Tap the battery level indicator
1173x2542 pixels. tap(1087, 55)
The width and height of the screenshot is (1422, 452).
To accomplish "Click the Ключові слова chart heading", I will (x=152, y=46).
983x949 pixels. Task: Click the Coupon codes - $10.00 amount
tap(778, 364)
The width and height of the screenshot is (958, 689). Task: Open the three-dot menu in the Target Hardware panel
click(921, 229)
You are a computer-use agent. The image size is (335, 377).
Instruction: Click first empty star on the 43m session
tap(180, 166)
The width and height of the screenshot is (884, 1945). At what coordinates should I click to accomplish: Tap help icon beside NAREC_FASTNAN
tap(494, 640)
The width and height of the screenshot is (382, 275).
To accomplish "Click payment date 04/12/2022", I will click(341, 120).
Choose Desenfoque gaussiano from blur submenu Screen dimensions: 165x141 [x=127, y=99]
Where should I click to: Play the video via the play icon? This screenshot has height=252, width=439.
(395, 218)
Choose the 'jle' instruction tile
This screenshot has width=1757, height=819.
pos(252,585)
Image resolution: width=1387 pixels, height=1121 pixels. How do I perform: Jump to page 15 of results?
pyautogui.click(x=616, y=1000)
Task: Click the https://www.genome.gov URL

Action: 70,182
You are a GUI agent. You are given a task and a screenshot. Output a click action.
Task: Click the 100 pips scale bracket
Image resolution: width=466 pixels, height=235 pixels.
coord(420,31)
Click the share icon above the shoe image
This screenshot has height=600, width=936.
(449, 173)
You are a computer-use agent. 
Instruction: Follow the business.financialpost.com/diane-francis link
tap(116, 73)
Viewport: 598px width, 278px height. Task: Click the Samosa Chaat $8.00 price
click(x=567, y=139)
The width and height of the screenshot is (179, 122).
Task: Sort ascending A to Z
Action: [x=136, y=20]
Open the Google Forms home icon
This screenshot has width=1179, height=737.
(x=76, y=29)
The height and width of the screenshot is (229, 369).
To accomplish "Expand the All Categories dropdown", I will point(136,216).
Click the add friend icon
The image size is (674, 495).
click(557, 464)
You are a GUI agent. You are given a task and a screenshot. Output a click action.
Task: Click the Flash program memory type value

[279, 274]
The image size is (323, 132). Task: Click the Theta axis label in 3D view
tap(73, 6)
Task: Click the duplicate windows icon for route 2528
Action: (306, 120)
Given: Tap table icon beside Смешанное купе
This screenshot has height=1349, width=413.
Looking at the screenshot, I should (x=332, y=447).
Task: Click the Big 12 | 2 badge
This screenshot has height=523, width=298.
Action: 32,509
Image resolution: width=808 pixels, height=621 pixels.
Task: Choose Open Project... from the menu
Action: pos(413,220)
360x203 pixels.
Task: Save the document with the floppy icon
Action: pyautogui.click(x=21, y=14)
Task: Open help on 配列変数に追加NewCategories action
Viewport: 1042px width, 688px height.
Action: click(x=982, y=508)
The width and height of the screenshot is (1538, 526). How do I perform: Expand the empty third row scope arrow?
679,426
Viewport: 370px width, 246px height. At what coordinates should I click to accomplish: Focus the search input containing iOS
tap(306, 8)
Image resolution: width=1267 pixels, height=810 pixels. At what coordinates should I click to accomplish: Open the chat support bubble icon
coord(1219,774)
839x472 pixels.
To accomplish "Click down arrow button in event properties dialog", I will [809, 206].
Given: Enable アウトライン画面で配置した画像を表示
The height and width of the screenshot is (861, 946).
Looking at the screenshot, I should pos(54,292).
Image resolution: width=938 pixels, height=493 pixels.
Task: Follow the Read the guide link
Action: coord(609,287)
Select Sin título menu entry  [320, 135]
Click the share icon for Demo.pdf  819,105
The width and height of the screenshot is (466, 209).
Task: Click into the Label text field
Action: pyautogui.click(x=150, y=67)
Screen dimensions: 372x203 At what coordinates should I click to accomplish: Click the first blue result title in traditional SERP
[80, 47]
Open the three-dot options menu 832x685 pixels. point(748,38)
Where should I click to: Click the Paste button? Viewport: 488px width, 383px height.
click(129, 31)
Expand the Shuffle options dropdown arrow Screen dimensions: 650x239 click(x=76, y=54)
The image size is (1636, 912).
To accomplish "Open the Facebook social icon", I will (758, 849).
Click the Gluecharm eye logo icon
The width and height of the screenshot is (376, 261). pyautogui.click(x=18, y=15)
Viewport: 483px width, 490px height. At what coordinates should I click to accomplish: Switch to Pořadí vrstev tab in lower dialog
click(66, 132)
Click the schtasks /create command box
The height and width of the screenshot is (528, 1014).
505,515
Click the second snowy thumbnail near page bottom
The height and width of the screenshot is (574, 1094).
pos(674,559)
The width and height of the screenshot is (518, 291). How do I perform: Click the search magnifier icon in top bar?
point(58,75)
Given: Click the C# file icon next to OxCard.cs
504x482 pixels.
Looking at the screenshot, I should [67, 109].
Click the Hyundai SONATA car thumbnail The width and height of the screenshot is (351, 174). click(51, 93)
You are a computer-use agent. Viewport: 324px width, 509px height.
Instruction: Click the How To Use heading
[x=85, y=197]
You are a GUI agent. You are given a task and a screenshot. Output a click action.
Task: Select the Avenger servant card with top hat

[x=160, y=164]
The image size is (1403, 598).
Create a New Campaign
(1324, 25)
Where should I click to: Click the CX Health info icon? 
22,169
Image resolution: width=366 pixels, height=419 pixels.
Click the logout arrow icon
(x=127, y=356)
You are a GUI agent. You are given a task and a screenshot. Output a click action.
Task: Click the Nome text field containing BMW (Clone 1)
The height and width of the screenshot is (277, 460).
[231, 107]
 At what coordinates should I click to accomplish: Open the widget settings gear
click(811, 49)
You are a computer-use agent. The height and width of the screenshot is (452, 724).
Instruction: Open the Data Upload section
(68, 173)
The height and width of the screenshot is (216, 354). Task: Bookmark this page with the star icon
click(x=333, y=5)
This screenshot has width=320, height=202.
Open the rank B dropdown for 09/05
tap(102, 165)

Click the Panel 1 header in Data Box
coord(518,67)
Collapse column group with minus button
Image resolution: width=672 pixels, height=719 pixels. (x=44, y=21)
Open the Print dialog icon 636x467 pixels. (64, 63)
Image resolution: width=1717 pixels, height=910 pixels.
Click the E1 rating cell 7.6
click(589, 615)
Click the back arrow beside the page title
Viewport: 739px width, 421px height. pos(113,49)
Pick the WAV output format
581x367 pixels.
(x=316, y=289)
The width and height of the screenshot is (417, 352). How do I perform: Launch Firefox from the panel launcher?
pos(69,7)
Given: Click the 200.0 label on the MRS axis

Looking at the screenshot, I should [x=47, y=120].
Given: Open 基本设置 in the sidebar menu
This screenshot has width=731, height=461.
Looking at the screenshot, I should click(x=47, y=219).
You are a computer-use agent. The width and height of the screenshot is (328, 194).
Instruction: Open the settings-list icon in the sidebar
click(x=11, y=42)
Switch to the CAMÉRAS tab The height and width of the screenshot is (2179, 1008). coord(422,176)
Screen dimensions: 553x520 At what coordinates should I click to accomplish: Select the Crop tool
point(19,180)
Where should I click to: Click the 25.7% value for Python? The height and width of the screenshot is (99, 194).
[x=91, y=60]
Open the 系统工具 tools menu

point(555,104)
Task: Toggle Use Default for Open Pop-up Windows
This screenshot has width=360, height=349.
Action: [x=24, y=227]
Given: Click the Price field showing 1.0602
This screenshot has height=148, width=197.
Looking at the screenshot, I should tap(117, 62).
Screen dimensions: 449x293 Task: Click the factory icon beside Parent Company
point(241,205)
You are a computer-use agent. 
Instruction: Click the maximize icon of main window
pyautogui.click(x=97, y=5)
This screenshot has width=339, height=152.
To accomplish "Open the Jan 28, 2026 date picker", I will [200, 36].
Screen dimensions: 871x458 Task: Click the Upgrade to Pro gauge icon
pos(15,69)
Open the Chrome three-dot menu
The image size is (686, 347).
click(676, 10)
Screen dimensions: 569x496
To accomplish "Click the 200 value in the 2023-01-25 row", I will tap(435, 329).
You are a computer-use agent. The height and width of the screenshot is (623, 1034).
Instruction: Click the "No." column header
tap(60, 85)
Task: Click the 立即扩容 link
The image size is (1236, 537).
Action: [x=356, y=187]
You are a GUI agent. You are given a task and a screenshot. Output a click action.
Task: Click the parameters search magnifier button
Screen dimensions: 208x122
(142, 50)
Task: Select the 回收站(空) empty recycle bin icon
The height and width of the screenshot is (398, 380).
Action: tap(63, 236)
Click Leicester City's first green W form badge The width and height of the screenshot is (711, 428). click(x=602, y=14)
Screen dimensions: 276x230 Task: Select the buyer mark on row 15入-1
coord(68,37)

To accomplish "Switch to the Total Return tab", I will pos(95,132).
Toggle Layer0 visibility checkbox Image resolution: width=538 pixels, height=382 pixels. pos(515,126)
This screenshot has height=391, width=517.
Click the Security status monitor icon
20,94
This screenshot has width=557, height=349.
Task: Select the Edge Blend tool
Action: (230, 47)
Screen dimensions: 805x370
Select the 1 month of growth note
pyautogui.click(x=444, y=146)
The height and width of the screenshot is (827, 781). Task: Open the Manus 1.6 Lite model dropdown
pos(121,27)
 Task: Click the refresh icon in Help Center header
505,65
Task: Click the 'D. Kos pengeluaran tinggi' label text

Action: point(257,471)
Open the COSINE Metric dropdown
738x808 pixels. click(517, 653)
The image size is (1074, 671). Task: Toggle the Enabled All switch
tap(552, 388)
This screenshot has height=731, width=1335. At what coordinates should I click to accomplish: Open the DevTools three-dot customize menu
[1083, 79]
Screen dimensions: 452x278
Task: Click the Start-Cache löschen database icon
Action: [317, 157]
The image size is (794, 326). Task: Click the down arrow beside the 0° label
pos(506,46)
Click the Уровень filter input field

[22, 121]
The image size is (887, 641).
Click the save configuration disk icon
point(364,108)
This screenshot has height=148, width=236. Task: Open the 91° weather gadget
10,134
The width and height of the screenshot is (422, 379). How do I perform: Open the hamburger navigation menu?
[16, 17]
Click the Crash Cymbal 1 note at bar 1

-----

=== TRY IT ===
Word for word, quote the lines from the line containing "Click the Уровень filter input field" through the end of the material, both included, and nothing else.

=== RESPONSE FOR THIS EXERCISE ===
Click the Уровень filter input field

[22, 121]
The image size is (887, 641).
Click the save configuration disk icon
point(364,108)
This screenshot has height=148, width=236. Task: Open the 91° weather gadget
10,134
The width and height of the screenshot is (422, 379). How do I perform: Open the hamburger navigation menu?
[16, 17]
Click the Crash Cymbal 1 note at bar 1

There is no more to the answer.